What did he mean? While watching Ken Burns’s brilliant documentary about the Vietnam War the other night, I was struck by the comment of a former Special Forces officer who served there in the early stages of our involvement. He still looked and sounded like the formidable Green Beret who had served as an advisor to the ARVN (South Vietnamese army).
“I found I was at my best at war,” he said, with a troubled look. Trained to kill people, whom the government defined as enemies, he was undoubtedly good at his profession. Upon reflection, he apparently concluded that those skills may have been wrongly applied in Vietnam, that those in authority had misled him and many others to believe it was a war against communist expansion rather than a fight against Vietnamese nationalists seeking independence.
Unlike other occupations, professional soldiers develop skills necessarily destructive in their application. Without war, they are unable to apply those skills and test themselves. Combat becomes a critical opportunity to demonstrate proficiency. It is the fulfillment of their training. Without it, there is less recognition or opportunities for advancement. It explains why military professionals think in terms of military solutions.
Teachers teach, doctors practice, builders build, and salesmen sell, but warriors can only train unless ordered into harm’s way. To be effective, they must trust leaders who determine when the national interest is threatened. Having been trained to obey and not to challenge authority, they have no recourse but to “do their job.” We rightly honor them for their fidelity and bravery, and we blame those who misuse them.
The old soldier in the documentary may have regretted his participation in that war, but he had no choice. He met his obligations while the misguided leaders who sent him there did not. As the film so eloquently points out, it was the wrong war in the wrong place at the wrong time for the wrong purpose. Thousands of Americans were killed as were millions of Vietnamese, but to what end? We lost and what did it matter? All the predictions about “dominoes falling” to communism were wrong.
My own brother came back angry and bitter from his service in Vietnam along with an abiding distrust in government. He enlisted in 1966 believing it was a war against communist aggression. Once there, he saw the suffering of the Vietnamese people and realized what was happening to their country could in no way justify our involvement. His youthful idealism was crushed by the experience.
Have we abused our power elsewhere? During our westward expansion, we drove Native Americans into the dark recesses of “their” country. The Mexican-American War helped us expand into the southwest and to the Pacific. The Spanish-American war gave us Puerto Rico and the Philippines, where we fought a lengthy guerrilla war against native nationalists seeking independence. More recently, there are our wars in Afghanistan and Iraq, with the former going on interminably with no satisfactory end in sight. Did we not learn anything from the experience of the British and Russians in that forlorn country? Our invasion and occupation of Iraq, in retrospect, was unwarranted.
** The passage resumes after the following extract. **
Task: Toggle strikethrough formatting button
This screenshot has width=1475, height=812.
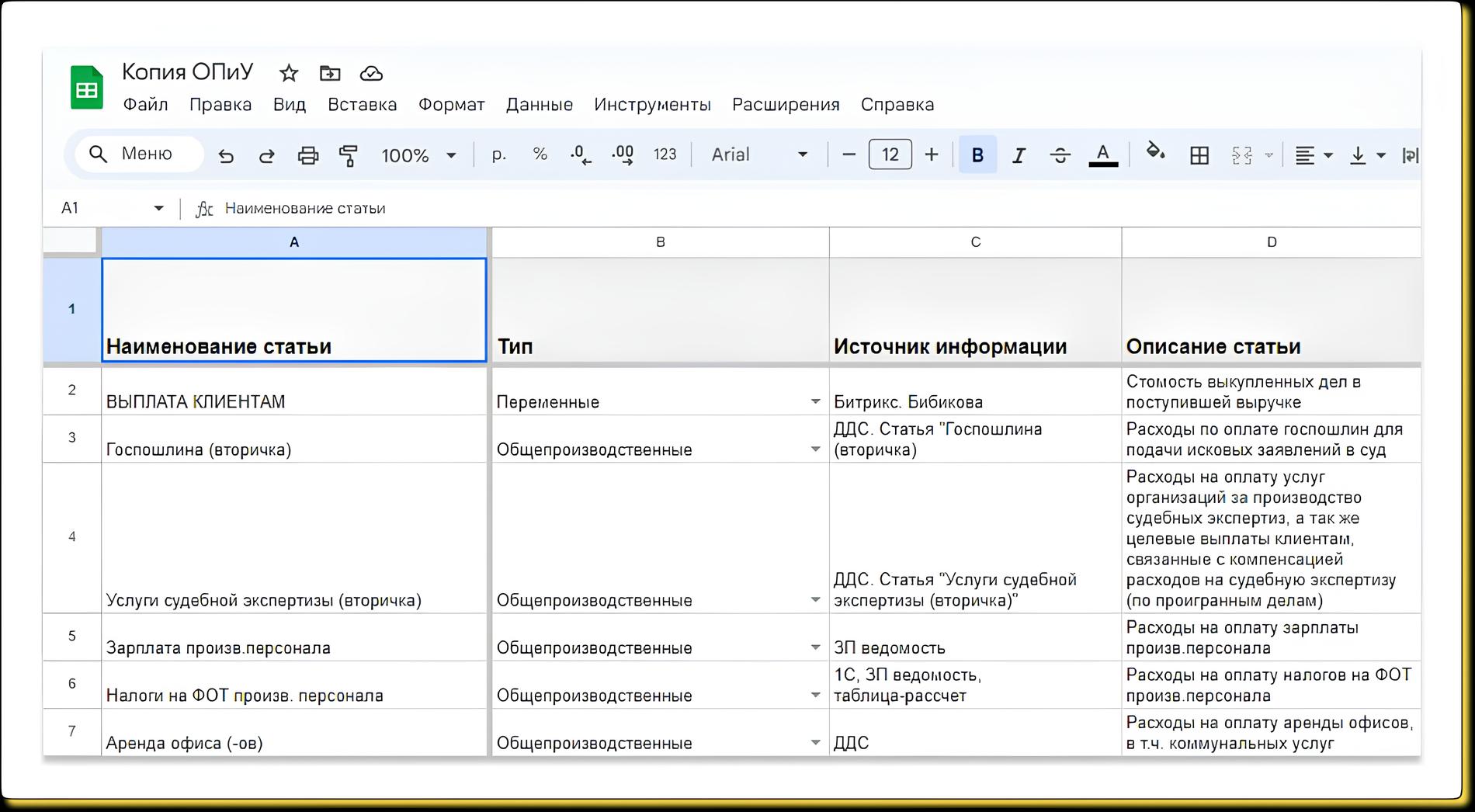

The obvious lesson is that once in, it’s difficult to control and hard to get out, particularly now, when more often than not there is no clear-cut victory. War, even ill-advised, becomes its own justification. Having invested blood and treasure, we cannot lose. The promise of victory at least permits us to rationalize our investment.
The old soldier in the documentary likely saw and did things he now regrets. Had they occurred in a just war, a necessary war, he could at least accept them as the nasty part of a noble undertaking, as could his brothers who fought in World War II. However, we should never minimize the courage and sacrifices of those who fought the wrong war. The ignorance, deception, and mendacity of those who sent them does not diminish their service. Fault lies with those who “reason why” then send the young to “do or die.”
James W. Dolan is a retired Dorchester District Court judge who now practices law.